**What is required:** Please copy the records word for word, beginning at the line that contains "Apply underline with the U icon" and stopping after the line that contains "click(227, 195)". Include both of those lines and nothing else.

==========

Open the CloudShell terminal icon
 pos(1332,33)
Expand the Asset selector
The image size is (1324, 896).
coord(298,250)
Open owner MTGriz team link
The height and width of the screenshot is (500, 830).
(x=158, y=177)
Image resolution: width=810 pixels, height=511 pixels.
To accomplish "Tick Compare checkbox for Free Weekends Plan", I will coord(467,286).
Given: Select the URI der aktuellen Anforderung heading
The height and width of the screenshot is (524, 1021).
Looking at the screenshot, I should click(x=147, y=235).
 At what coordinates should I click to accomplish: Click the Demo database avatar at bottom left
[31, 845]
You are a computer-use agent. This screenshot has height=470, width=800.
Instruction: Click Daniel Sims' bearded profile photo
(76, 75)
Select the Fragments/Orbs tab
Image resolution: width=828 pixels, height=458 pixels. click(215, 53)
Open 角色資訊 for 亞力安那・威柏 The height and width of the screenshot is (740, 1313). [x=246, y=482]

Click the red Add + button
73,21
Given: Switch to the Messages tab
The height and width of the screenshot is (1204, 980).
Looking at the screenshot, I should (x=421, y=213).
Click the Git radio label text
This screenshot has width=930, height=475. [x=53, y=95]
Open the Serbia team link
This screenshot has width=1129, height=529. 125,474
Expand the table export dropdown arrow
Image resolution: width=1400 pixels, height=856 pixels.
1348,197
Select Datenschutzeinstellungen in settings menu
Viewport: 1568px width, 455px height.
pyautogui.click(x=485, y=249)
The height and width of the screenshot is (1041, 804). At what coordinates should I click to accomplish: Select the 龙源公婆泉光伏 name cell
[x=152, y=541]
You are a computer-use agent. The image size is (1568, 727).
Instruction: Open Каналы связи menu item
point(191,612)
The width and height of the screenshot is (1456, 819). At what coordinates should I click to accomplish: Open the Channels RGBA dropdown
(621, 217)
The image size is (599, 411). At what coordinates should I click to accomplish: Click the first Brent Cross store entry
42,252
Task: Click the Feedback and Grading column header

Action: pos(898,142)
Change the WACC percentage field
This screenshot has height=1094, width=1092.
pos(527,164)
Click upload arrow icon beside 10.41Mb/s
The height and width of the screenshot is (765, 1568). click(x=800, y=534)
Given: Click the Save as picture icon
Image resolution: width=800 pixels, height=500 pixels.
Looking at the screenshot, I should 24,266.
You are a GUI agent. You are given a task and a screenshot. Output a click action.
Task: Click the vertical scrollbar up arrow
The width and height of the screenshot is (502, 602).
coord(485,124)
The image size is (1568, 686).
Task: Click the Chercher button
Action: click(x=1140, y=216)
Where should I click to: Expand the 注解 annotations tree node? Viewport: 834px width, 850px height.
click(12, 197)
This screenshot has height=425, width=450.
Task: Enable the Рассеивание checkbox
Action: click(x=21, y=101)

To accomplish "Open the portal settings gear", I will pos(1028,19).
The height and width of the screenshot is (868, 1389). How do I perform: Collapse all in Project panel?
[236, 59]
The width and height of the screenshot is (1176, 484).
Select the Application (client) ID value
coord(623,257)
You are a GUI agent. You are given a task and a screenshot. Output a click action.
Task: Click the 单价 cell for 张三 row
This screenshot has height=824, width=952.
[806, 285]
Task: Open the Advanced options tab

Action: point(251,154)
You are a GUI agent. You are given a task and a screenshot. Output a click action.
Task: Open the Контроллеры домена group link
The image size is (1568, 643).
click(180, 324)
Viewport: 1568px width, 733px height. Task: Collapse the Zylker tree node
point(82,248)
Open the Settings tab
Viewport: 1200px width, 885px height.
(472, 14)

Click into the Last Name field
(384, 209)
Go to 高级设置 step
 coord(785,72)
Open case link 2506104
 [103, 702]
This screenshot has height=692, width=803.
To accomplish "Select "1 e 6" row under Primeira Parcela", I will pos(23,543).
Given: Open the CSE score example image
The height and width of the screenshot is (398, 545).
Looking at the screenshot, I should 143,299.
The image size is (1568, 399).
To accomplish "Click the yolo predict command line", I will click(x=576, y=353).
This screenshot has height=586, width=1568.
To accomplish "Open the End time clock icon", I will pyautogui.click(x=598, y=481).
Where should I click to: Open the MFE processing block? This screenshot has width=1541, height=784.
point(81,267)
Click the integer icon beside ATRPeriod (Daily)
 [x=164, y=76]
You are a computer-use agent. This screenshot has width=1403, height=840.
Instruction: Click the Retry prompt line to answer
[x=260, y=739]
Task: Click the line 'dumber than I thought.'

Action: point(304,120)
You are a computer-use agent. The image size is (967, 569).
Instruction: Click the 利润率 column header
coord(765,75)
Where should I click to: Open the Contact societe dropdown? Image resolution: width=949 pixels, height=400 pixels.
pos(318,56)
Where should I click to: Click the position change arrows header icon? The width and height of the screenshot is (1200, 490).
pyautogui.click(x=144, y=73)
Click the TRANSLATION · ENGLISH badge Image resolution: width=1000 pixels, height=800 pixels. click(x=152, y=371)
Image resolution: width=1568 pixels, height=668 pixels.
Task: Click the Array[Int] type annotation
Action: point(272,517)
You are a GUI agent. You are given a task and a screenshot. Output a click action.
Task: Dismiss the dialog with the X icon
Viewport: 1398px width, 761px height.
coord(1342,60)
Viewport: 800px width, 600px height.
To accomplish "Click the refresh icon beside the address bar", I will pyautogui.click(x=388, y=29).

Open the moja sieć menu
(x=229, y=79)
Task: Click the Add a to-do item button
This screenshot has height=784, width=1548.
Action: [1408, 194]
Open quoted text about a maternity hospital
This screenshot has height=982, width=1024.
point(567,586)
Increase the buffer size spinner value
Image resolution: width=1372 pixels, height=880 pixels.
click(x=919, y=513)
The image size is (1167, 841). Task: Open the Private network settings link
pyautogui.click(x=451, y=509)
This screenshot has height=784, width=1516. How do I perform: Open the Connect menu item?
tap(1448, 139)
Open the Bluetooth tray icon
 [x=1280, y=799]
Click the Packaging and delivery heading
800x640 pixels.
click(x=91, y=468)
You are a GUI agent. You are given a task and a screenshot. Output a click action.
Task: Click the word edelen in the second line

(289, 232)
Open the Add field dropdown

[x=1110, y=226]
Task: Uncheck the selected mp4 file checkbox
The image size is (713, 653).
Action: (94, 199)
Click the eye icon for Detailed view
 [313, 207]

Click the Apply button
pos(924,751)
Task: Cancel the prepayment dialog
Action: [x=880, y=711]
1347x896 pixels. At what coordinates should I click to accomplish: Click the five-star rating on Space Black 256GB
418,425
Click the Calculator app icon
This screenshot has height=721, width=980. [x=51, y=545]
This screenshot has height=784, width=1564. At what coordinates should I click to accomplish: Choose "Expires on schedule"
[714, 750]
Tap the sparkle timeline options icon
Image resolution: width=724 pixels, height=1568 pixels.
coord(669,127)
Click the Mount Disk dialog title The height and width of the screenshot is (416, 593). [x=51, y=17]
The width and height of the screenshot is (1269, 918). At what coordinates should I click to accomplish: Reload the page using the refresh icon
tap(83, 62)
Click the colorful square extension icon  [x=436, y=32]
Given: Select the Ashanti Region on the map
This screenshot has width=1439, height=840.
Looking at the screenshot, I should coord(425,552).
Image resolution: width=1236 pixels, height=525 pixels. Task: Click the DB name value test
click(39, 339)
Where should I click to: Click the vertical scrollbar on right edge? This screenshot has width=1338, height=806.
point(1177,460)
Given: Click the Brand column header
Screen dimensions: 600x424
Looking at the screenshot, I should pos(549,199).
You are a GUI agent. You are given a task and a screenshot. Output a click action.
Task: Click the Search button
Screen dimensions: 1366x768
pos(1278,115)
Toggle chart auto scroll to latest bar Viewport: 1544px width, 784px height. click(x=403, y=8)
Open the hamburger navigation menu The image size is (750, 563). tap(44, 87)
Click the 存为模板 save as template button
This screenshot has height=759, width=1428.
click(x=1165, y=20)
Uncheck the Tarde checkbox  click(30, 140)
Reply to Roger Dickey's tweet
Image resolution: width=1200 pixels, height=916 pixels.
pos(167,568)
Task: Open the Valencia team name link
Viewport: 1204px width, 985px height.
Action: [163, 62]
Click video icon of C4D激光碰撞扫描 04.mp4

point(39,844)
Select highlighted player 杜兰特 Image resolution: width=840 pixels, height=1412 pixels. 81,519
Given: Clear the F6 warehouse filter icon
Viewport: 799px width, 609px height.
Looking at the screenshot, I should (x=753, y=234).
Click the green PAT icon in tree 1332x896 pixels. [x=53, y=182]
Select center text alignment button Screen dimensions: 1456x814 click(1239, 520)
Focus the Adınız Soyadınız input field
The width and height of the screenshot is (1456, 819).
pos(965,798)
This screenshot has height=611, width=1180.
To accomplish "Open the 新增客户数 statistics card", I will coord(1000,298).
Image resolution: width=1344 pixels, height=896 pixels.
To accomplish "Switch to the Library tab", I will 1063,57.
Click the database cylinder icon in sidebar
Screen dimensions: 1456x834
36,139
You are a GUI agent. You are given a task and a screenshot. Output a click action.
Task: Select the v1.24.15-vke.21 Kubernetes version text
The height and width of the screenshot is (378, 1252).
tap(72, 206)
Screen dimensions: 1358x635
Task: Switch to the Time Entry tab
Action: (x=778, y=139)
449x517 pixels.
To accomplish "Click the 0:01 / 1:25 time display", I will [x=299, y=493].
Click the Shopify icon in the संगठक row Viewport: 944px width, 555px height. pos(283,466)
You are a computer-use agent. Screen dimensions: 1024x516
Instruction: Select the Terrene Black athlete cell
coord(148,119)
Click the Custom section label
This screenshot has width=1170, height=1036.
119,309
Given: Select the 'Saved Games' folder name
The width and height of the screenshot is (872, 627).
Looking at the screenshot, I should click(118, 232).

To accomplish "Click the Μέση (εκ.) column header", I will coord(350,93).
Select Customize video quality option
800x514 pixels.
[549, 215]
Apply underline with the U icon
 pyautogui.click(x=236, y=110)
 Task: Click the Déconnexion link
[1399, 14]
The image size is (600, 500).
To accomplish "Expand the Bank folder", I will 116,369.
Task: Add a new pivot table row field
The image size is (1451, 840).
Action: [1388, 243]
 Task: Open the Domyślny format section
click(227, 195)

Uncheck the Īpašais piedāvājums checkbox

==========

**Answer to the exercise:**
Apply underline with the U icon
 pyautogui.click(x=236, y=110)
 Task: Click the Déconnexion link
[1399, 14]
The image size is (600, 500).
To accomplish "Expand the Bank folder", I will 116,369.
Task: Add a new pivot table row field
The image size is (1451, 840).
Action: [1388, 243]
 Task: Open the Domyślny format section
click(227, 195)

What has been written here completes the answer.